The results obtained were plotted using the following commands:
x <- rchisq(southamFriday.spec,southamMonday.spec)
> hist(x,prob = TRUE)
> curve( dchisq(x, df=5), col='green', add=TRUE)
> curve( dchisq(x, df=10), col='red', add=TRUE )
> lines( density(x), col='orange')
Both histogram and density line plots have been used to depict the results.
Result:
Broadly, it was found that the terms “I want” and “pizza” featured together in only six
out of 1000 tweets in Seattle, and the single phrase “I want pizza” returned three
tweets.
The issue with searchTwitter() is that “I want” is not considered as a continuous term,
and the command also returned tweets such as “I really think I want…” or “I don’t think
he wants..”
7. Seattle threw up 10 tweets out of 1000 with the term “sleep”. However, “I want to
sleep” did not return any values, and “I want sleep” returned just one result.
In Southampton, only one tweet out of 1000 expressed the desire to have pizza, indeed,
there was only one tweet with comprised of “I want” and “pizza” in the same tweet,
while “I want a pizza” returned no results.
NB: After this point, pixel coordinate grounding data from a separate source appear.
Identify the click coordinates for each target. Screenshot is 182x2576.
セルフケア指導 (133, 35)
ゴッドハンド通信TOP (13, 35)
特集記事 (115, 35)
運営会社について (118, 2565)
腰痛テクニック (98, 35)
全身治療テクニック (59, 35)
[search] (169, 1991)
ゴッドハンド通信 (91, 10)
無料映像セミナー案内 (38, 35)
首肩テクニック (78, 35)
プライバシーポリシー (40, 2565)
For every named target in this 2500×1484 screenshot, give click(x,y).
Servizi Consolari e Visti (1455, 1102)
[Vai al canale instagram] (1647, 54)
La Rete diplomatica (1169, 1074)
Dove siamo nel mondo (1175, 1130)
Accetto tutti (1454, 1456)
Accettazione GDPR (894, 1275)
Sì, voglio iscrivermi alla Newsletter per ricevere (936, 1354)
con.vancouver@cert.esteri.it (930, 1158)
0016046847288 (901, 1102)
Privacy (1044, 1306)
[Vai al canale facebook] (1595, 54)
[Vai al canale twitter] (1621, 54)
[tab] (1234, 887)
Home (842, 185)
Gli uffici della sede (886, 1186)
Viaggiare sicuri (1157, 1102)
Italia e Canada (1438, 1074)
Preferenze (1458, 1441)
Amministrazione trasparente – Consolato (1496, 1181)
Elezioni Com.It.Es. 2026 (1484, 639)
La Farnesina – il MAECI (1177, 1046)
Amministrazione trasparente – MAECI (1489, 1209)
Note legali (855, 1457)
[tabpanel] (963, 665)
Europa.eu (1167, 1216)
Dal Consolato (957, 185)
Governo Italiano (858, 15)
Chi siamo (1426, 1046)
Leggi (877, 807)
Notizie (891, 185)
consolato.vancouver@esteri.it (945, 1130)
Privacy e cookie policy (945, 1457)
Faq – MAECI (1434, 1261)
It appears that pizza is more popular in
cosmopolitan Seattle than the relatively more conservative Southampton.
23 tweets were returned by the query for the term “sleep” in Southampton, and two for
“I want to sleep”, which is marginally higher than the results for Seattle.
8. In the experiment with tweets posted on Mondays and Fridays, it appears that citizens
of both cities rant more on Mondays, in comparison to feeling thankful on Fridays. The
search for “I hate” and “Monday” returned 54 tweets in Seattle, while “Thank God” and
“Friday” returned just one, which is surprising. Southampton returned 8 tweets for the
former query (Monday), and two for the latter.
9. Thus, it is seen that Southampton returns an almost symmetric plot as compared to
Seattle, where the difference between Monday and Friday is more substantial.